D’après tout ce qu’on m’en avait dit, l’Ougogo m’apparaissait comme une terre promise, et j’avais hâte d’y arriver pour guérir mon estomac de ses défaillances. Mais quand je sus que l’endroit où je me trouvais n’était pas moins riche en denrées de toute sorte, je cédai aux conseils de mon vénérable ami.

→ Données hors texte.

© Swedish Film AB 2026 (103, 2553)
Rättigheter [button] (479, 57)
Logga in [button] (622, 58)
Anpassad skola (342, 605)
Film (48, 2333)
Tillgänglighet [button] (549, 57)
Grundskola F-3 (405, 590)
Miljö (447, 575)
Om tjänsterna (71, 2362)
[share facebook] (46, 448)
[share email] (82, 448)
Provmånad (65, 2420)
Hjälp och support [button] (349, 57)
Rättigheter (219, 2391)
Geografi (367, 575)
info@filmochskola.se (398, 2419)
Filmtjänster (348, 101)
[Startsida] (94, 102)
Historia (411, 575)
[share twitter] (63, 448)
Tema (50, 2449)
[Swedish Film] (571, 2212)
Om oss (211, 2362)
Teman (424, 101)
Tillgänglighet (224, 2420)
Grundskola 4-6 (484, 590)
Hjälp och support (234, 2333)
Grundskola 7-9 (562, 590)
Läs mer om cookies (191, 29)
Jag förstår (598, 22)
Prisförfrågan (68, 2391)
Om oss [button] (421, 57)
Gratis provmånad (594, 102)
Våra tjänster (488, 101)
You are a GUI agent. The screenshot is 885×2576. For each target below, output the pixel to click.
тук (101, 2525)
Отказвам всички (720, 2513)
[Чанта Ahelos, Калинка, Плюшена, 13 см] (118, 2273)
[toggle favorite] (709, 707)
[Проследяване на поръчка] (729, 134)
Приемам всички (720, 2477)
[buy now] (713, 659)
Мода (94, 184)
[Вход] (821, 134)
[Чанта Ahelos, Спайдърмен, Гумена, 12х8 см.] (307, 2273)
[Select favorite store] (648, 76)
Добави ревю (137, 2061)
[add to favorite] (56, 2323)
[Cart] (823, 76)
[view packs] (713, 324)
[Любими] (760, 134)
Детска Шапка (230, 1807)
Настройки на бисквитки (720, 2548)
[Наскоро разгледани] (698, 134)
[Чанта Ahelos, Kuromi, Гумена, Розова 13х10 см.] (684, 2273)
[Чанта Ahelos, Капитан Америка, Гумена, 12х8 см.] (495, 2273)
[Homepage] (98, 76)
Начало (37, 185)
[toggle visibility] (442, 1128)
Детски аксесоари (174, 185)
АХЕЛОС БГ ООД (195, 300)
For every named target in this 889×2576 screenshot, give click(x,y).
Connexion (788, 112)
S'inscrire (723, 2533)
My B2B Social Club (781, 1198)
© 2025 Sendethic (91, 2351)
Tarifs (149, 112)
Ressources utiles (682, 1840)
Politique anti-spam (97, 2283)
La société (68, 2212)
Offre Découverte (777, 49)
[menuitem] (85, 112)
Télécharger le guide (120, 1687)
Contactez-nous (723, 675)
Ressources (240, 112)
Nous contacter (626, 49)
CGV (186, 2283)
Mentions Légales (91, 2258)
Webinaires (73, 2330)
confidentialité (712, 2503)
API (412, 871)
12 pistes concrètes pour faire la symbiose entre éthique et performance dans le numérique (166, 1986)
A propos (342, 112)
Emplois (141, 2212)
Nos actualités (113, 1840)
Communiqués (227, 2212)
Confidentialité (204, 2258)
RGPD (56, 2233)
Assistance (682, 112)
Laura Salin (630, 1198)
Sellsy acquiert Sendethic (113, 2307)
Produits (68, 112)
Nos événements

Toute la matinée suivante fut occupée à obtenir des naturels les vivres qu’ils ne se pressaient pas de m’accorder ; et lorsqu’enfin j’eus des œufs, du mouton, du lait, du miel, de la farine, des haricots, du beurre fondu en quantité suffisante pour un repas respectable, je mis tous mes soins et tout mon art à transformer ces

  1. Dans le langage du Sahouahit, dit Burton, Kou tirikza ou tilikeza est l’infinitif d’un verbe neutre qui veut dire être en marche après midi. Les Arabes en ont fait un substantif désignant une marche forcée, reprise dans le milieu du jour. C’est pour l’Africain la plus rude de toutes les épreuves. En sortant de l’ombre, où la halte s’est faite, on entre dans une fournaise dont l’ardeur vous saisit ; le ciel est en flammes, le sol fume ou étincelle, l’air vous sèche les yeux. La tirikéza est toujours d’une longueur exceptionnelle. Souvent la lune brille avant que les pagazis atteignent le Kraal, où ils arrivent la face déchirée par les épines, les pieds lacérés par les cailloux et par les souches.(Note du traducteur.)